→ Problem requirements
Using the records provided below, locate and copy each line that contains the word "agent".

= = = =

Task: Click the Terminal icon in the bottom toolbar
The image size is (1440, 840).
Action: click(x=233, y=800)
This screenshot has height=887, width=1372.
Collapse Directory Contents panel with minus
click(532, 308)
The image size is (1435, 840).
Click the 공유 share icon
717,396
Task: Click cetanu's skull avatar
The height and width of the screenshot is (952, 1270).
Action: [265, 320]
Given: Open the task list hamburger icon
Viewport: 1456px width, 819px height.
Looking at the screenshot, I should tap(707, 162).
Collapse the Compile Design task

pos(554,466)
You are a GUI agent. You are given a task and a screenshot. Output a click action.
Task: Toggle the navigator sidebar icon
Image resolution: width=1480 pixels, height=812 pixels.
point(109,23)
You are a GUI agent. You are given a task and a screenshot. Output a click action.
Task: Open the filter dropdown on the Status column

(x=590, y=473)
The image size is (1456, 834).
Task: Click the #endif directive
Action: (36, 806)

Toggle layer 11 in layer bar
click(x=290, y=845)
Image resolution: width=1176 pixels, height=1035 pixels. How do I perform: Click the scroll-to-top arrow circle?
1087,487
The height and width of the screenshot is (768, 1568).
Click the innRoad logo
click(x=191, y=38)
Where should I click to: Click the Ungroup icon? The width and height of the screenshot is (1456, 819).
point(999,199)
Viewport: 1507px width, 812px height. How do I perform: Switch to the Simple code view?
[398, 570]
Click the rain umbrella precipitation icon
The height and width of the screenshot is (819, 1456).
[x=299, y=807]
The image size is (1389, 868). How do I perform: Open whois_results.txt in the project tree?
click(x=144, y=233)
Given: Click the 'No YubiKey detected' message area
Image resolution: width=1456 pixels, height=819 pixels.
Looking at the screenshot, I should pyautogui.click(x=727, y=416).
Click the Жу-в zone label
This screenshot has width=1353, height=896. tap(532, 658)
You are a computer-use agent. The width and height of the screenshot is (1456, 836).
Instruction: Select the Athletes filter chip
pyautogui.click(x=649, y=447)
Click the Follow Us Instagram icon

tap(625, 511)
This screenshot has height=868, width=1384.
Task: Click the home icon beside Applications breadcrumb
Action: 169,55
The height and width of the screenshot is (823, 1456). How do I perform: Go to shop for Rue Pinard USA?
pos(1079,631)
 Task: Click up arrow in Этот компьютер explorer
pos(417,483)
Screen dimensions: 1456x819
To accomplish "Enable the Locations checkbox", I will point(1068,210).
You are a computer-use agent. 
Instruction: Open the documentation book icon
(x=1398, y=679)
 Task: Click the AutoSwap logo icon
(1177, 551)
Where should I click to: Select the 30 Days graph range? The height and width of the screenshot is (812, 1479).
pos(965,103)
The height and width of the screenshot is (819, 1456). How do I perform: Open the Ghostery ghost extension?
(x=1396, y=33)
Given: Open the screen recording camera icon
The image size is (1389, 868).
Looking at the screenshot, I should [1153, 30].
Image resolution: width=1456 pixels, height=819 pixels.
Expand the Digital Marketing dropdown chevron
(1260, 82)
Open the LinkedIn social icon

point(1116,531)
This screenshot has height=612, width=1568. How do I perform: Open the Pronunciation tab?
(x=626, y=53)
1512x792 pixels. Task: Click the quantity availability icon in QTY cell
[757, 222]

= = = =

→ Problem solution
You are a GUI agent. You are given a task and a screenshot. Output a click action.
You are a GUI agent. You are given a task and a screenshot. Output a click action.
You are a computer-use agent. The width and height of the screenshot is (1456, 836).
You are a computer-use agent. 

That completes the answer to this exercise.